## [EXERCISE DETAILS]
Identify all lines in the listing that include the word "computer", and copy them out.

## [INFORMATION GIVEN]
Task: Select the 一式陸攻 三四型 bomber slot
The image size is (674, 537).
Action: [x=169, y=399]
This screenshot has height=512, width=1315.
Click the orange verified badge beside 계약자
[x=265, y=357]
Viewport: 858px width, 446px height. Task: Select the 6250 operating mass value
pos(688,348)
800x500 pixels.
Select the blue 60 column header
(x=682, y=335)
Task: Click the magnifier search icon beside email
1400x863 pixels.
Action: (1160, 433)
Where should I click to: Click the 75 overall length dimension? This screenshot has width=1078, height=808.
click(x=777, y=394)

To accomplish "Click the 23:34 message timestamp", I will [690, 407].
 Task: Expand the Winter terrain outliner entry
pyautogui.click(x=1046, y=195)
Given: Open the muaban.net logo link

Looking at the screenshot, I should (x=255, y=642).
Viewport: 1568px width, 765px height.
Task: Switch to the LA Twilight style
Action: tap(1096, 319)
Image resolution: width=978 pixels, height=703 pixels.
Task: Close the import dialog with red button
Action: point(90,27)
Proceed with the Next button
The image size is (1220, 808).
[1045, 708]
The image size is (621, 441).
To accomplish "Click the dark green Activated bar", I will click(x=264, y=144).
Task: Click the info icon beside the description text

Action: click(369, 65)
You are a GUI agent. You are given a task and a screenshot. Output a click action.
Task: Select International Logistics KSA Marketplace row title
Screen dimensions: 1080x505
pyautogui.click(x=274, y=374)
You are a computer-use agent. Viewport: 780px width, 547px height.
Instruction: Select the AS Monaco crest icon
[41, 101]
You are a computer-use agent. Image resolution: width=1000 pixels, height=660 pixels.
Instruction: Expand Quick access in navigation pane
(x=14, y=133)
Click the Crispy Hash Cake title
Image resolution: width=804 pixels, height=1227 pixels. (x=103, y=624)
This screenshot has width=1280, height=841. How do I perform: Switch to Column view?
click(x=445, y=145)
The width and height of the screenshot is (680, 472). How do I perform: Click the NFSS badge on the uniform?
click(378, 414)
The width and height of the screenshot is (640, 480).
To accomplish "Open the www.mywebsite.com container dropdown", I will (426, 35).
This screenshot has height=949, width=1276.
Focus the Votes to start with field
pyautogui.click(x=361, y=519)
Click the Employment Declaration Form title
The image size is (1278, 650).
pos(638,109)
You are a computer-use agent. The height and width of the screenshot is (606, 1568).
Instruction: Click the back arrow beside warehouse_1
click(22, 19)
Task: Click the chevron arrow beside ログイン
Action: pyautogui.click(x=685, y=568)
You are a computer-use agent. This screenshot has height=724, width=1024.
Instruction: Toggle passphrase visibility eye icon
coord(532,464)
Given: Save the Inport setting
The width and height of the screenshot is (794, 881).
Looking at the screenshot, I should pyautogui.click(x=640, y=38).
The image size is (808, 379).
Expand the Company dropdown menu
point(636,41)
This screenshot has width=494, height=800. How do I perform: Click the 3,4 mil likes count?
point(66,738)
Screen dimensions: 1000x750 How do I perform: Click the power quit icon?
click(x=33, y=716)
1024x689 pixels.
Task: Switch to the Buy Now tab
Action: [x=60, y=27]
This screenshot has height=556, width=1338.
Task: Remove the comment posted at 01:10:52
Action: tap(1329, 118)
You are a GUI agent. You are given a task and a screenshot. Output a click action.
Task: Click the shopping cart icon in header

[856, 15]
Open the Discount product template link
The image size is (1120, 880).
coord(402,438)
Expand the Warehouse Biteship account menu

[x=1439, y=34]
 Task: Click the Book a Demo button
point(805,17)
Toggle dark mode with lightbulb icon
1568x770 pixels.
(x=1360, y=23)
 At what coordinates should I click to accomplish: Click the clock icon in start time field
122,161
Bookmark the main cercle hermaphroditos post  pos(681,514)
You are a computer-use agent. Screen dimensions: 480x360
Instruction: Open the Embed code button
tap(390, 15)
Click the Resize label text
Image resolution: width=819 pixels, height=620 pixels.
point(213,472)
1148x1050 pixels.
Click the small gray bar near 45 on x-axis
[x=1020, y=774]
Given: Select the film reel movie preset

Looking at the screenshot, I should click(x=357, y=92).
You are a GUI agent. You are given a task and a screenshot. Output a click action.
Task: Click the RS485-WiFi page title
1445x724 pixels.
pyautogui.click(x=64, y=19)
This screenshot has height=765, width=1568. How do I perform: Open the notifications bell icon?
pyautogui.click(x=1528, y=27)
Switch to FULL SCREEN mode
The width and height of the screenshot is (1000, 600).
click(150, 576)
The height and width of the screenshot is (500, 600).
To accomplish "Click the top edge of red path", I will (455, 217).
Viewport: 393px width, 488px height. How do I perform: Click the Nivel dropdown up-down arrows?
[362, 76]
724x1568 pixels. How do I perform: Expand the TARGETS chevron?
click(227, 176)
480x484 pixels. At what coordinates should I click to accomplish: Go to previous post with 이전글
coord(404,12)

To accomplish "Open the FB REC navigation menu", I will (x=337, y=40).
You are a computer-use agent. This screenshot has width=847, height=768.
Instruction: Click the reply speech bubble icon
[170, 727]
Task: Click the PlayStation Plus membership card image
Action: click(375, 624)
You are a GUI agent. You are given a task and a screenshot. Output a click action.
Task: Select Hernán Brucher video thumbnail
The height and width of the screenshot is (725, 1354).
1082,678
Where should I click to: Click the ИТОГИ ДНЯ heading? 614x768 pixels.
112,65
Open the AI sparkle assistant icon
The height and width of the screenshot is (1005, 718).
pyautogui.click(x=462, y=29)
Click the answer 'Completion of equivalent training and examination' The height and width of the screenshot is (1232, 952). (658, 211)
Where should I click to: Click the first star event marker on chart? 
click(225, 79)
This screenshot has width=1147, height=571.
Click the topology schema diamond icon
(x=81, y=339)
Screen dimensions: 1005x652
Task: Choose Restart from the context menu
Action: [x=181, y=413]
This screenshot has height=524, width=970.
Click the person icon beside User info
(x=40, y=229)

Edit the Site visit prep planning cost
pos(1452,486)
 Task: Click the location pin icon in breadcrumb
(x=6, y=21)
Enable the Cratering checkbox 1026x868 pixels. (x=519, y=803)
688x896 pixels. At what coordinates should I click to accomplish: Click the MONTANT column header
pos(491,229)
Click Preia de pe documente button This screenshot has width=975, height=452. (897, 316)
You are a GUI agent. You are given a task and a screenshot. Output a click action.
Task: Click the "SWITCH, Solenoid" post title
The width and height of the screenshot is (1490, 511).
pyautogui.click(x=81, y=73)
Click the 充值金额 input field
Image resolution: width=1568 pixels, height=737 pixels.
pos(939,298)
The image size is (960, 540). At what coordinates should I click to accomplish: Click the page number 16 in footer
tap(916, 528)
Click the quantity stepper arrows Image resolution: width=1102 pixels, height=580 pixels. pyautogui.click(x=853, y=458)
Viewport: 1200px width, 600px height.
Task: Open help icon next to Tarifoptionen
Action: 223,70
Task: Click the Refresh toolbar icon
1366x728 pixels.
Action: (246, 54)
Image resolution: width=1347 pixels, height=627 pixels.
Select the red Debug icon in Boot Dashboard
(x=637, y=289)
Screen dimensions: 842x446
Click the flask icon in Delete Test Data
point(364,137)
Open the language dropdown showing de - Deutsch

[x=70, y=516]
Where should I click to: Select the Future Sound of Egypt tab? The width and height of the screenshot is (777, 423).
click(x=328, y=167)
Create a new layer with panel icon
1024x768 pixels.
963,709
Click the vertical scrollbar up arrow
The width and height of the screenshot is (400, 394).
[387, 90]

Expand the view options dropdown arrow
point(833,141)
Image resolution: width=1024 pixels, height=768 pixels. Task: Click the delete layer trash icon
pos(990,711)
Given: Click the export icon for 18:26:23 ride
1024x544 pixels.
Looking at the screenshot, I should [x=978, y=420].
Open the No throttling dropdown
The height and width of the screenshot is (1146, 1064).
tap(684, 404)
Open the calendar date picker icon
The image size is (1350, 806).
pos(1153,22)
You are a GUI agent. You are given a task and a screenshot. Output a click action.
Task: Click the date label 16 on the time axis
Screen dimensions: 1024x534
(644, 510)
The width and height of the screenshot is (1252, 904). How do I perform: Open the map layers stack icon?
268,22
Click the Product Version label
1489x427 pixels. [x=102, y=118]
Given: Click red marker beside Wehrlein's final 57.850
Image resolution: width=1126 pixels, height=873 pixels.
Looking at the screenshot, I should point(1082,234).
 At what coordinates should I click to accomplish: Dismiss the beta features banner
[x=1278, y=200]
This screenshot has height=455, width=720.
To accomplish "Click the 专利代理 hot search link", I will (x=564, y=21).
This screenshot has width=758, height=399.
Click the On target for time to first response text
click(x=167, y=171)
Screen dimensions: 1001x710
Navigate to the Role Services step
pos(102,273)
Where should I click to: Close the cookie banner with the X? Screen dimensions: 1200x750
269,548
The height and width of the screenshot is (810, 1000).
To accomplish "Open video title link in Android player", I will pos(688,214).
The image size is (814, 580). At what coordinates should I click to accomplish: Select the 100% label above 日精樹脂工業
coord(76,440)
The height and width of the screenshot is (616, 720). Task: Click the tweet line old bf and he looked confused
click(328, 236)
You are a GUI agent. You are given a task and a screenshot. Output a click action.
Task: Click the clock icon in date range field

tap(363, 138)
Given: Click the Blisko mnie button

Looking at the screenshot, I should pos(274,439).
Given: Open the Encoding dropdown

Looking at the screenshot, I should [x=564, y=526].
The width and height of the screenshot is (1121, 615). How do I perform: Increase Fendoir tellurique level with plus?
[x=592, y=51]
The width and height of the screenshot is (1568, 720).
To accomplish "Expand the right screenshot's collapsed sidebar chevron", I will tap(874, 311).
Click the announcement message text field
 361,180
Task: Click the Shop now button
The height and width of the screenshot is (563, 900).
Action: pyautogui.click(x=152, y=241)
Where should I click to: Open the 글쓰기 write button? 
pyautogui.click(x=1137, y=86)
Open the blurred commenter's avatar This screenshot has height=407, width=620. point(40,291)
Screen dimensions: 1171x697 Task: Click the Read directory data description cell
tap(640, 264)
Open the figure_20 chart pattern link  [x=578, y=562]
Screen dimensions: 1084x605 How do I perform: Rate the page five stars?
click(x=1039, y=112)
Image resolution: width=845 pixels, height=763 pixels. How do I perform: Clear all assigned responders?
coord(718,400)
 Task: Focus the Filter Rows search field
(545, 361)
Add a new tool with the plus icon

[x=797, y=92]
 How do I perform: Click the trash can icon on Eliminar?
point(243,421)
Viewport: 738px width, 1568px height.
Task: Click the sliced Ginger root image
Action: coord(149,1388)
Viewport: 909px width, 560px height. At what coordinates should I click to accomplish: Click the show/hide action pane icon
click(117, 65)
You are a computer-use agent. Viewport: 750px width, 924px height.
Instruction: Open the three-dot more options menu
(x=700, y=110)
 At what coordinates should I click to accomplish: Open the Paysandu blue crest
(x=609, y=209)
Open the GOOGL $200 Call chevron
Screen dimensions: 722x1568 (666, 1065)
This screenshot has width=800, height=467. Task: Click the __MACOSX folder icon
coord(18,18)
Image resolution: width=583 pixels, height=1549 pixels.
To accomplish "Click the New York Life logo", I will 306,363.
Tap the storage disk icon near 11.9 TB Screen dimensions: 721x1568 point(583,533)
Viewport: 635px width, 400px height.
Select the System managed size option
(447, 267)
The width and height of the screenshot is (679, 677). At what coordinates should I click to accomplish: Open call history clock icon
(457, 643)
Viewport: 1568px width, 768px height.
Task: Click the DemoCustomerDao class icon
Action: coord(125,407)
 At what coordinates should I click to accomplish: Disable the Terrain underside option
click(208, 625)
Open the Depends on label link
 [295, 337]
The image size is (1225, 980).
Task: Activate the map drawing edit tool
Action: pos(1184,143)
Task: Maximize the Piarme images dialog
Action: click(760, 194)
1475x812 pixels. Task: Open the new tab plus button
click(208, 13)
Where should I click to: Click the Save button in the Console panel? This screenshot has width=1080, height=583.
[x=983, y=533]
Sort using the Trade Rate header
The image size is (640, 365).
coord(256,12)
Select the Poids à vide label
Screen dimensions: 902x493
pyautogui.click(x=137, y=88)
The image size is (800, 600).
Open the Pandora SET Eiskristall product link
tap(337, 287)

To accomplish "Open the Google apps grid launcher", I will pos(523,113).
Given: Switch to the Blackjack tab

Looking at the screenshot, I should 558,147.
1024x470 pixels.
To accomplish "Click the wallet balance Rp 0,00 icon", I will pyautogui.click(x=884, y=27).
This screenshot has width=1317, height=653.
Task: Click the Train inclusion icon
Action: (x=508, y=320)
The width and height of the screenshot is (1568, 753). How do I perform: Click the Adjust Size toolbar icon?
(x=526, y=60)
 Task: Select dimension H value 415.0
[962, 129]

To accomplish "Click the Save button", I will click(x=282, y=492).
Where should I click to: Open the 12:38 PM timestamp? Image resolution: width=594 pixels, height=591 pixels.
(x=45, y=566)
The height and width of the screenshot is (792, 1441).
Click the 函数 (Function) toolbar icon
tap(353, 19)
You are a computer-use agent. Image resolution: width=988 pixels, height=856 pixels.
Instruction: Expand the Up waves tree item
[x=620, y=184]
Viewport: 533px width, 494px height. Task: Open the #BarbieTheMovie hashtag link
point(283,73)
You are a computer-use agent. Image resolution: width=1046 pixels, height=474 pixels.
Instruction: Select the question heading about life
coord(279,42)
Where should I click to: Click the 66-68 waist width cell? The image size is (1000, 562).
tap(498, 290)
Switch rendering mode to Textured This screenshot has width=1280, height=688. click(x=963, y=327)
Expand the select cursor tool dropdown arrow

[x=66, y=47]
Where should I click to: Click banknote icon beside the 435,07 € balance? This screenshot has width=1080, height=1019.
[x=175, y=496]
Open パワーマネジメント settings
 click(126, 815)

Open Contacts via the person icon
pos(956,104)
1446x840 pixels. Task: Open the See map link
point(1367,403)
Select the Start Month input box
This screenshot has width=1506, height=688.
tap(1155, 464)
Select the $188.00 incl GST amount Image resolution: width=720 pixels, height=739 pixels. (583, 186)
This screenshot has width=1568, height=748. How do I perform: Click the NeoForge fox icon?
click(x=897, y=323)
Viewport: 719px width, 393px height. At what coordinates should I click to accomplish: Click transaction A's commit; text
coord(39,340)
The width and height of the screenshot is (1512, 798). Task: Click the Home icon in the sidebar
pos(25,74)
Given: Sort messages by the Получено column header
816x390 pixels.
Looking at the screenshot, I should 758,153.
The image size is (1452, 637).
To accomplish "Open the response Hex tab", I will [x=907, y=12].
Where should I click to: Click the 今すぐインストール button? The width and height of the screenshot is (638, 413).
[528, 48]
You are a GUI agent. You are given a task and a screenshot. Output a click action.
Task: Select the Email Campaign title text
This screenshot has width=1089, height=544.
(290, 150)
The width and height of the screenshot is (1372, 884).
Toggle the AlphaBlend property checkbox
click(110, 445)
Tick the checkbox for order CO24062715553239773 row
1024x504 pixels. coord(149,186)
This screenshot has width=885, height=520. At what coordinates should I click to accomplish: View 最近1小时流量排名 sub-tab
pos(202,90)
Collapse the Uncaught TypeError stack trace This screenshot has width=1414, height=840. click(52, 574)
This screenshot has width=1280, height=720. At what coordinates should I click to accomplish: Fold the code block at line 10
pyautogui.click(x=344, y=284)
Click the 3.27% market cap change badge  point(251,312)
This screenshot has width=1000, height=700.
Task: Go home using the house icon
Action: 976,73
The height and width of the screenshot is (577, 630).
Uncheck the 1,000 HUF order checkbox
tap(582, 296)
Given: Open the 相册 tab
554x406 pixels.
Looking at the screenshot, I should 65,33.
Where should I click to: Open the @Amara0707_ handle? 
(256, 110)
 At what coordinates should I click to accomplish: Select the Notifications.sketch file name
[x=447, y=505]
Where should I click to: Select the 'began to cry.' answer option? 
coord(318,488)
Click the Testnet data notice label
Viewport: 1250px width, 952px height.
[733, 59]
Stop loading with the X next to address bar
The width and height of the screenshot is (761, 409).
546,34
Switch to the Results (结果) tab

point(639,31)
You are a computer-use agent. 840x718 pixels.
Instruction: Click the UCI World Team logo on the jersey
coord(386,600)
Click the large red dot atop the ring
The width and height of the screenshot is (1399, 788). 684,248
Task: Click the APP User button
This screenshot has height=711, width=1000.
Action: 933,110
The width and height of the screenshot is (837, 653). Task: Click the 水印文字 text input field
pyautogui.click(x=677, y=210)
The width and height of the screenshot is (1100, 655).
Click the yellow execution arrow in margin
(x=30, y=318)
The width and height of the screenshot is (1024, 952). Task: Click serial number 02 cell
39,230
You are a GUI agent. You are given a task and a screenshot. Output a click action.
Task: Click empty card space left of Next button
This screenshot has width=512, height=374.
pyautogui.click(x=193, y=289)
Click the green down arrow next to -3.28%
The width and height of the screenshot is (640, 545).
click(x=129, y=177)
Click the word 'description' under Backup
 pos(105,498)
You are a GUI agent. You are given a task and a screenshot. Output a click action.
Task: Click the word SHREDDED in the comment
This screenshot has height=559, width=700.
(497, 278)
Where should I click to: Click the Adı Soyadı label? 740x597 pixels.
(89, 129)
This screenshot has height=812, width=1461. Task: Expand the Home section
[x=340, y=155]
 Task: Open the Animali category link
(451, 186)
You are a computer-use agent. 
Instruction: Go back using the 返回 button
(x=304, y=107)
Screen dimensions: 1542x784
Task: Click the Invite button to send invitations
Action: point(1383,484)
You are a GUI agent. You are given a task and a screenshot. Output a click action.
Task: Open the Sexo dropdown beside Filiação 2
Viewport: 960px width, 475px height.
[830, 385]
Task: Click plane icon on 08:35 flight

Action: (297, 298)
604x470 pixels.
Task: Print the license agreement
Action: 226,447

## [EXERCISE RESPONSE]
You are a computer-use agent. Viewport: 780px width, 547px height.
You are a computer-use agent. Image resolution: width=1000 pixels, height=660 pixels.
You are a computer-use agent. The height and width of the screenshot is (606, 1568).
You are a computer-use agent. This screenshot has height=724, width=1024.
You are a computer-use agent. Screen dimensions: 480x360
You are a computer-use agent. This screenshot has width=847, height=768.
You are a computer-use agent. Viewport: 750px width, 924px height.
You are a computer-use agent. Image resolution: width=988 pixels, height=856 pixels.
You are a computer-use agent. Image resolution: width=1046 pixels, height=474 pixels.
You are a computer-use agent. 840x718 pixels.
You are a computer-use agent. 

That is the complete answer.